## Tareas obligatorias
**1.** Transcribe del texto sobre la novela de Gaskell el fragmento que empieza con "Pero Roger, ay, se" y sigue hasta "que se calle.".
**2.** ¿Concuerda cada afirmación con el texto sobre la novela de Gaskell? Responde sí o no y cita las palabras decisivas del texto. (a) Cynthia se muestra altanera por su atractivo. (b) Molly es hija del doctor Gibson. (c) Los pobres, los sirvientes y los campesinos tienen papeles principales.

## Texto de lectura
Pero Roger, ay, se enamora de quien no debe, la mobile Cynthia, una muchacha guapísima que lleva locos a todos, incluso a quienes ella no quisiera llevar. Esta Cynthia es otro estupendo personaje, porque en su atractivo irresistible no hay un gramo de altanería, ni una pizca de soberbia en su sincero afecto por su hermanastra Molly, aunque, eso sí, una lengua elegantemente viperina hacia su madre, la señora Gibson, que es falsa y tonta y engreída y resentida y todo lo que se le quiera añadir para hacer de ella el único personaje verdaderamente detestable de toda la novela. Sin embargo, como Gaskell es así, semejante pieza termina incluso dando pena, haciendo gracia, de puro estúpida, y el lector siente hacia ella lo mismo que el sufrido señor Gibson o su hija o su hijastra: ganas de que se calle.
Esa hijastra, Molly, en efecto, es el centro de la novela, y también el único personaje que no tiene aristas, cuya bondad le impide equivocarse, lo que no redunda en vanidad sino en sufrimiento por lo malo que pueda suceder a los demás. Tiene Molly, no obstante, genio suficiente para no ser ñoña, porque no hay que confundir el buen carácter con la flojera espiritual. Molly ama y soporta, pero no transige con lo intolerable, por más que le cueste sus disgustos desairar a quien sin embargo lo merece. Es hija del doctor Gibson, el punto de unión entre las dos familias, el médico de pueblo, sin más, que comparte territorio con el hidalgo científico, pero también sentido común (a pesar de que siga casado con semejante dama). Pero Gaskell quería retratar todas las variantes: los aristócratas venidos a menos (los Hamley) y los que se mantienen en lo alto (Harriet y su despectiva madre); la emergente clase media que tiene un buen pasar (la señora Gibson y su marido médico) y que fluctúa entre el orgullo de lo que ha conseguido por sí misma y la búsqueda de una fortuna por la vía del casorio. Y, en fin, los pobres, los sirvientes, los campesinos, aquí no más que figurantes, pero siempre tratados con la delicada dignidad que Gaskell impregna a todo lo que toca, sobre todo para dejar constancia que mientras unas clases emergen y otras declinan, ellos siguen igual de desvalidos.

## Registros almacenados
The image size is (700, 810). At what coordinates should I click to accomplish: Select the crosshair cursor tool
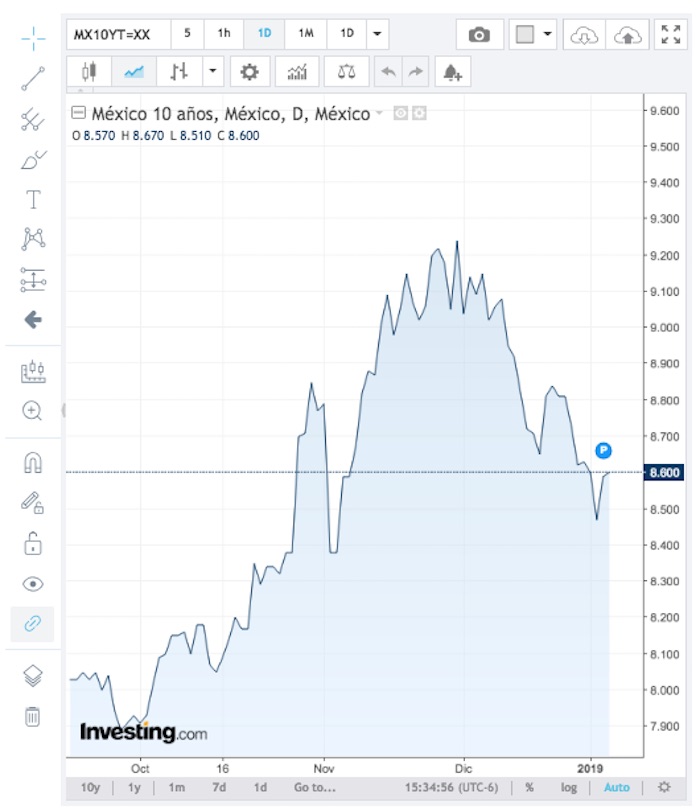pos(33,39)
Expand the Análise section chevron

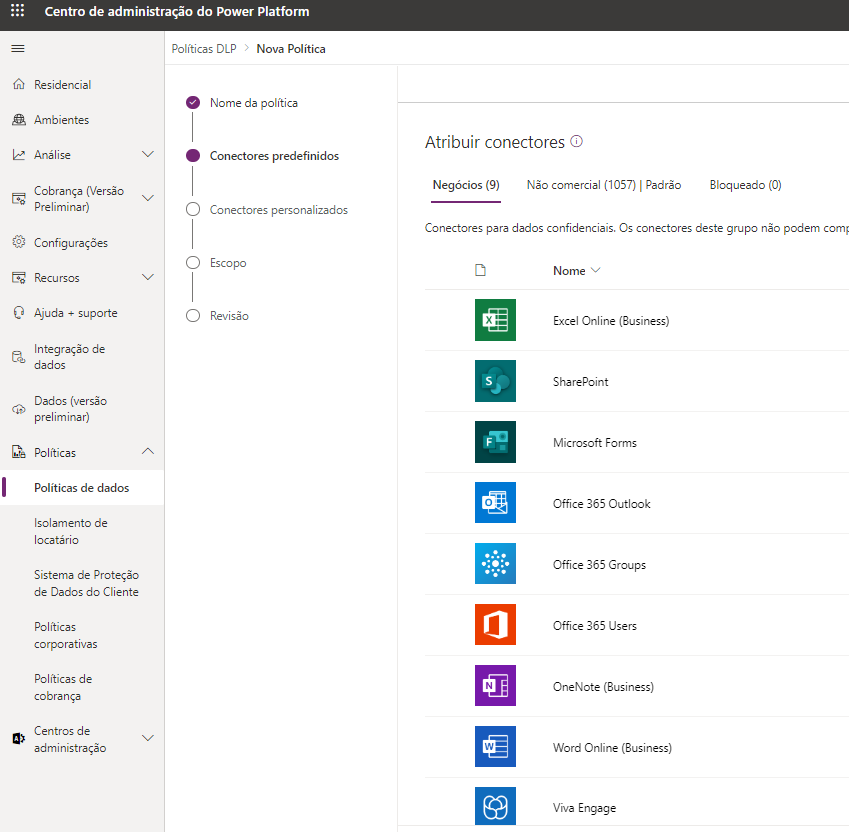click(148, 155)
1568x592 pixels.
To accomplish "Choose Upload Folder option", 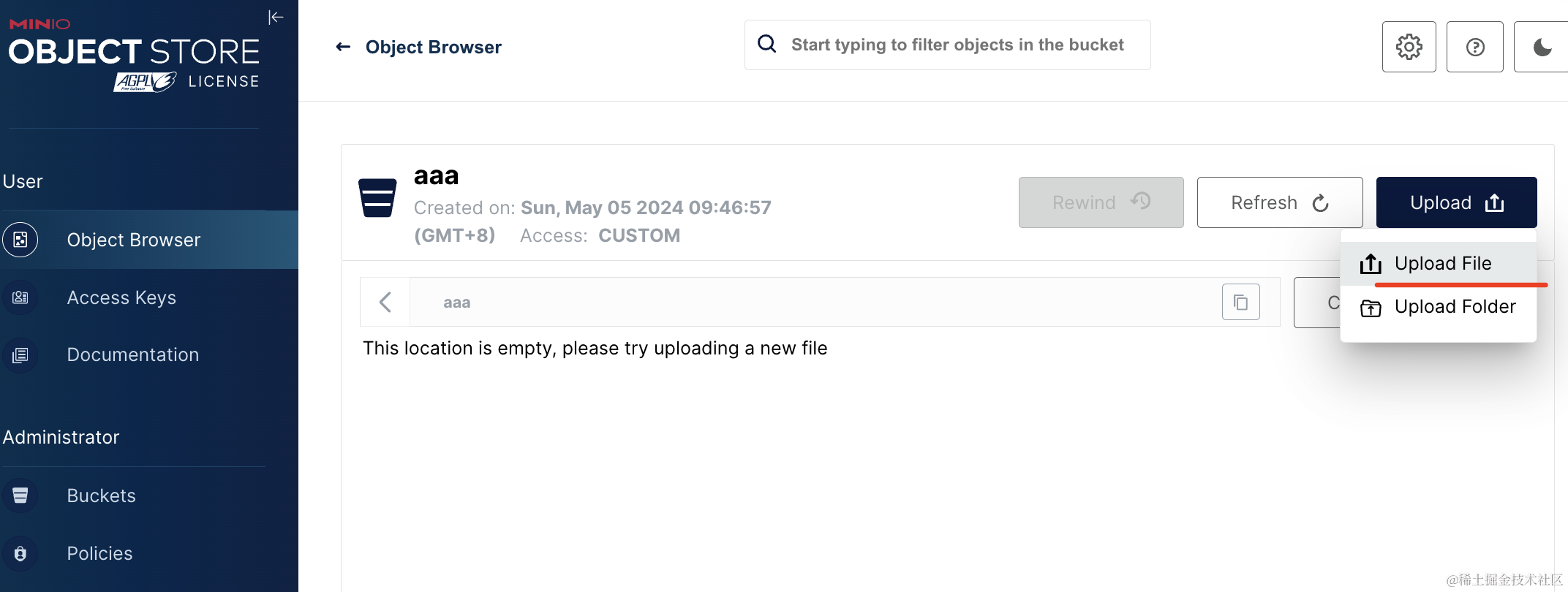I will tap(1454, 307).
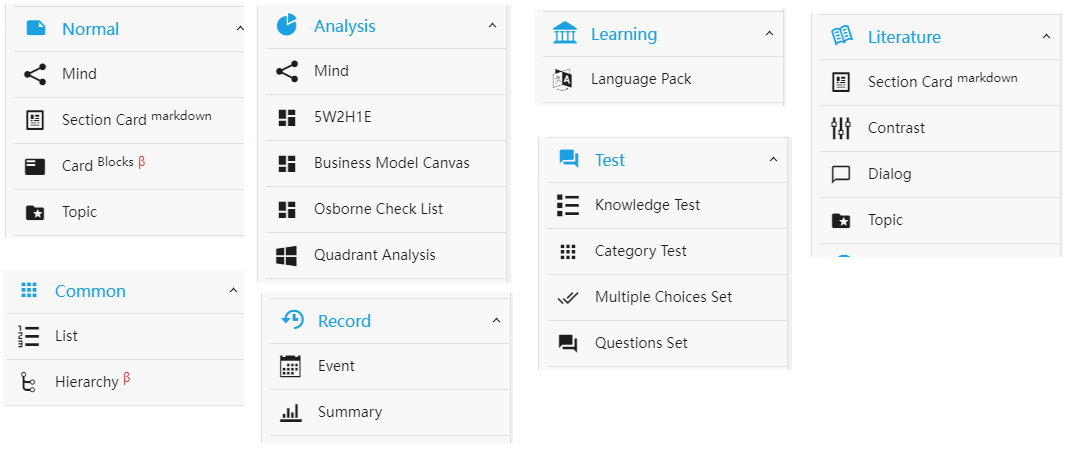Click the Multiple Choices Set checkmark icon
Viewport: 1069px width, 452px height.
coord(568,297)

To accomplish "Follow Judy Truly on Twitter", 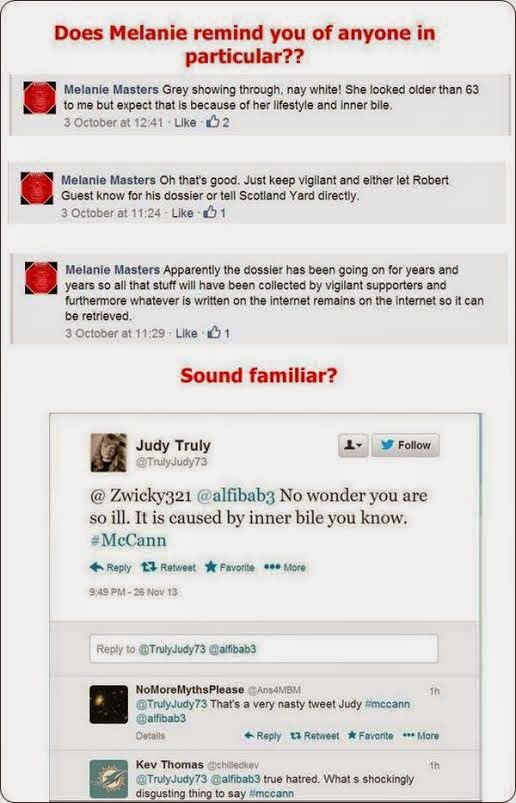I will pos(405,445).
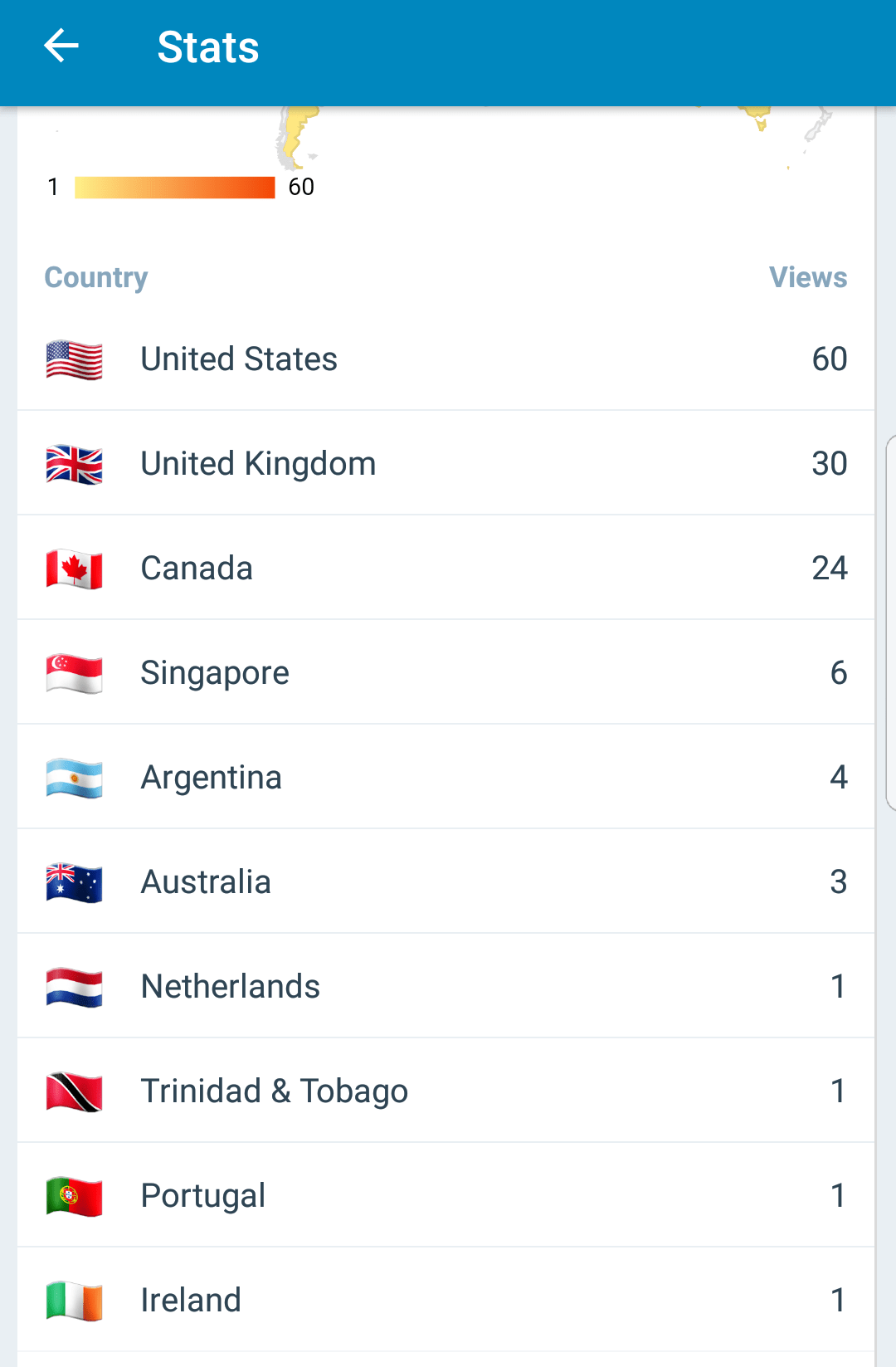The height and width of the screenshot is (1367, 896).
Task: Tap the Ireland flag icon
Action: [75, 1301]
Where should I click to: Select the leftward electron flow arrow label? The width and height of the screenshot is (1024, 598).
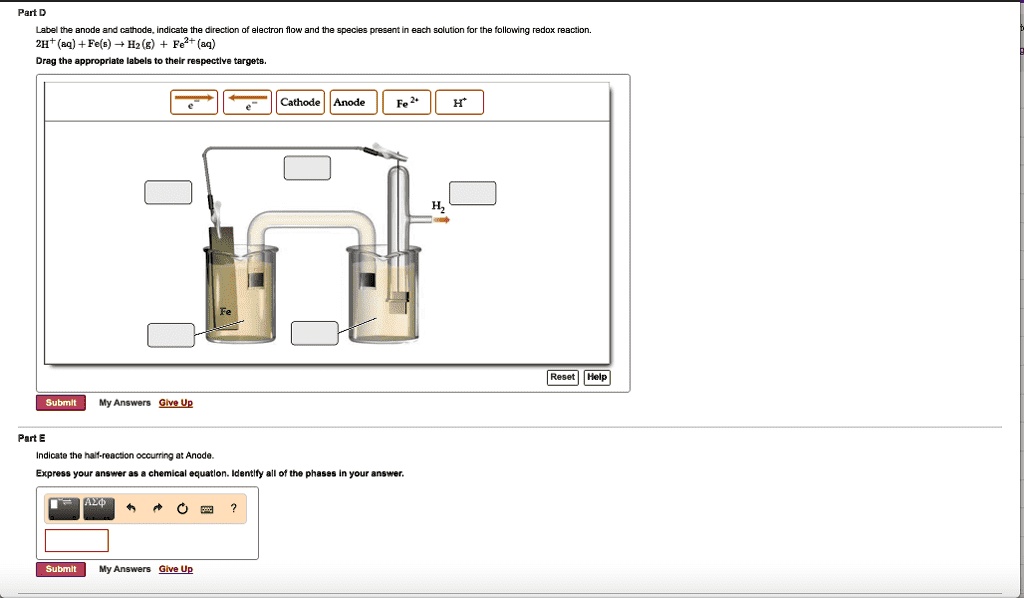(246, 101)
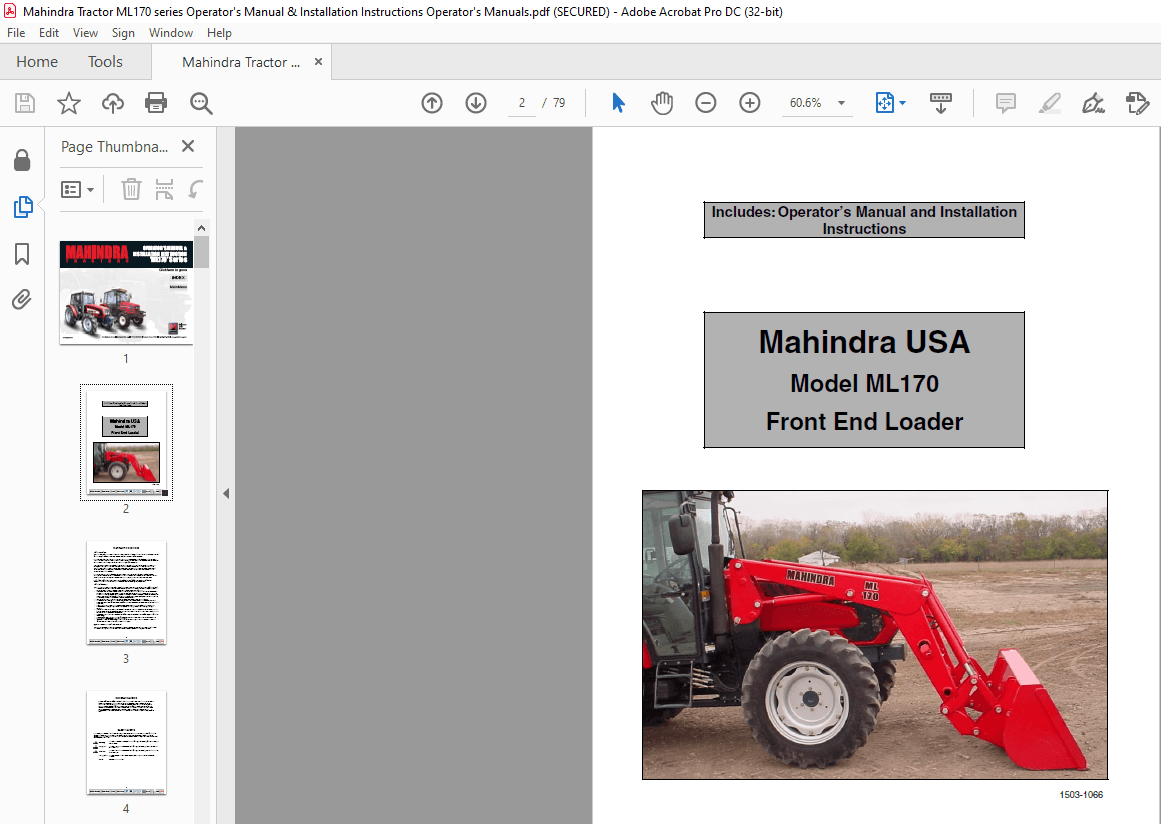Open the View menu
This screenshot has width=1161, height=824.
[x=85, y=32]
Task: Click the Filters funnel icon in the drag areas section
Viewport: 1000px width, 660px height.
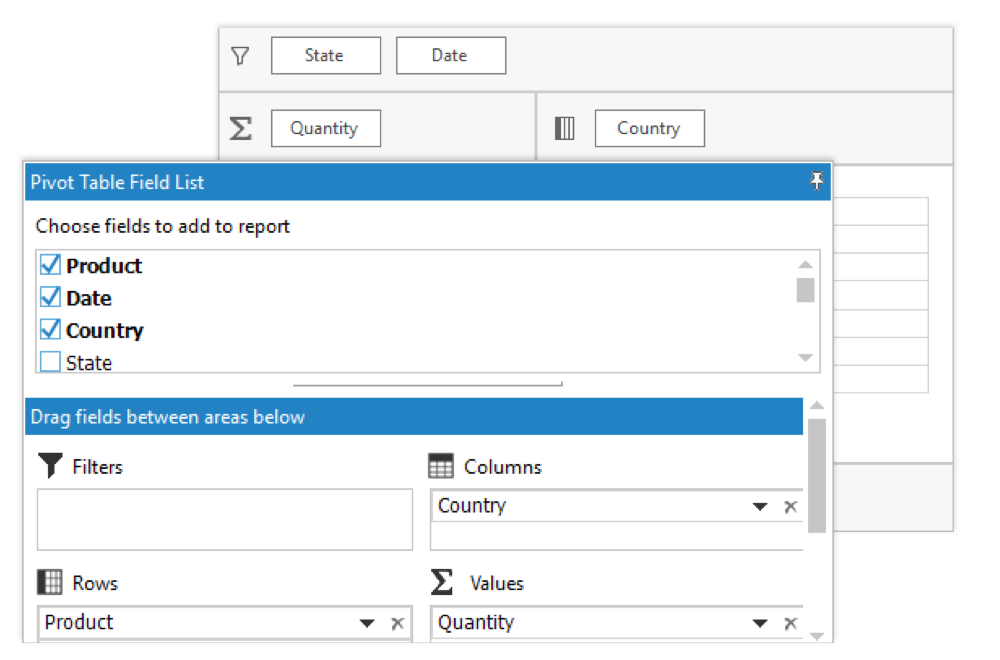Action: (50, 466)
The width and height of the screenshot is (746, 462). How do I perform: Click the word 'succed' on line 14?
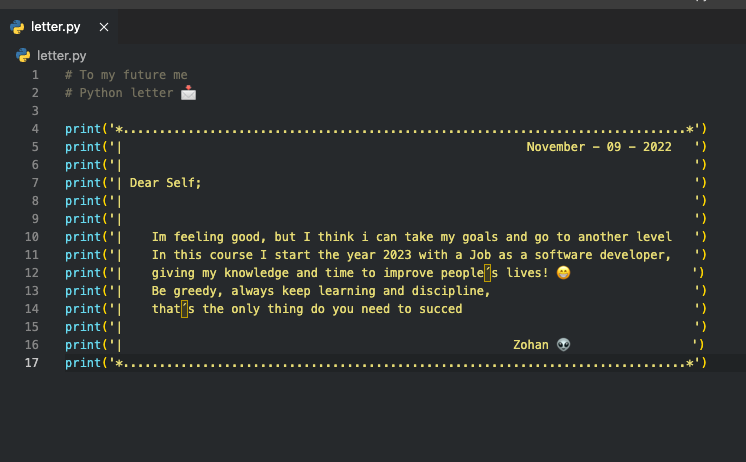(x=441, y=309)
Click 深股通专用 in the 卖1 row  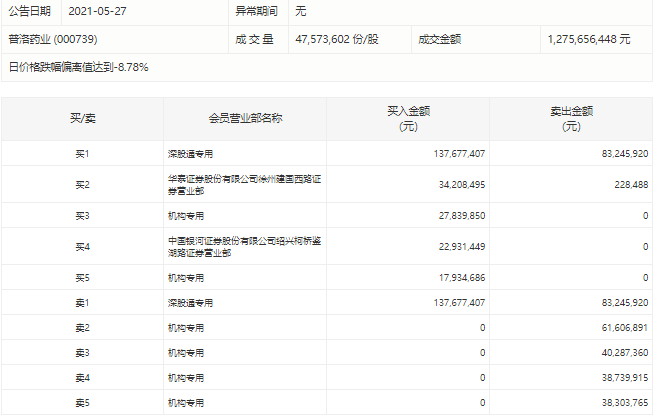click(190, 302)
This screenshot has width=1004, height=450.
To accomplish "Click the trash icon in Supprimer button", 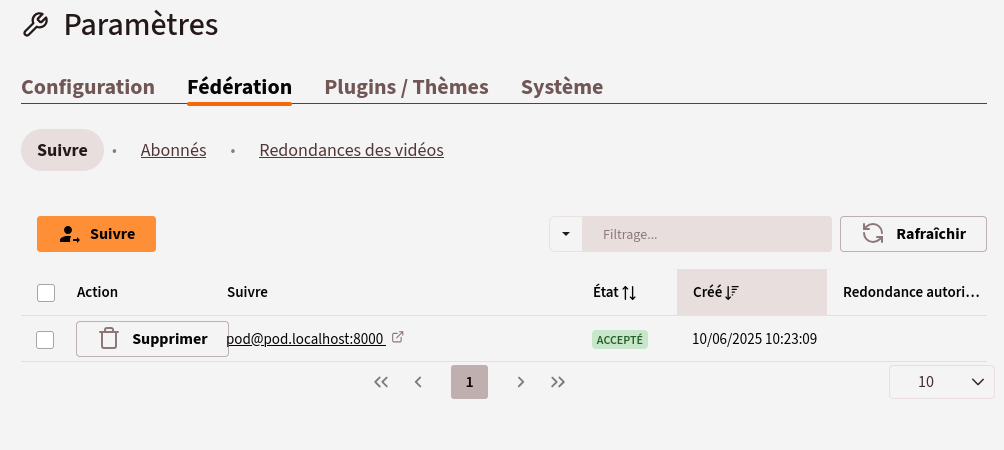I will click(x=109, y=339).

## Respuestas
**1.**
Pero Roger, ay, se enamora de quien no debe, la mobile Cynthia, una muchacha guapísima que lleva locos a todos, incluso a quienes ella no quisiera llevar. Esta Cynthia es otro estupendo personaje, porque en su atractivo irresistible no hay un gramo de altanería, ni una pizca de soberbia en su sincero afecto por su hermanastra Molly, aunque, eso sí, una lengua elegantemente viperina hacia su madre, la señora Gibson, que es falsa y tonta y engreída y resentida y todo lo que se le quiera añadir para hacer de ella el único personaje verdaderamente detestable de toda la novela. Sin embargo, como Gaskell es así, semejante pieza termina incluso dando pena, haciendo gracia, de puro estúpida, y el lector siente hacia ella lo mismo que el sufrido señor Gibson o su hija o su hijastra: ganas de que se calle.

**2.**
(a) No: "en su atractivo irresistible no hay un gramo de altanería".
(b) Sí: "Es hija del doctor Gibson".
(c) No: "aquí no más que figurantes".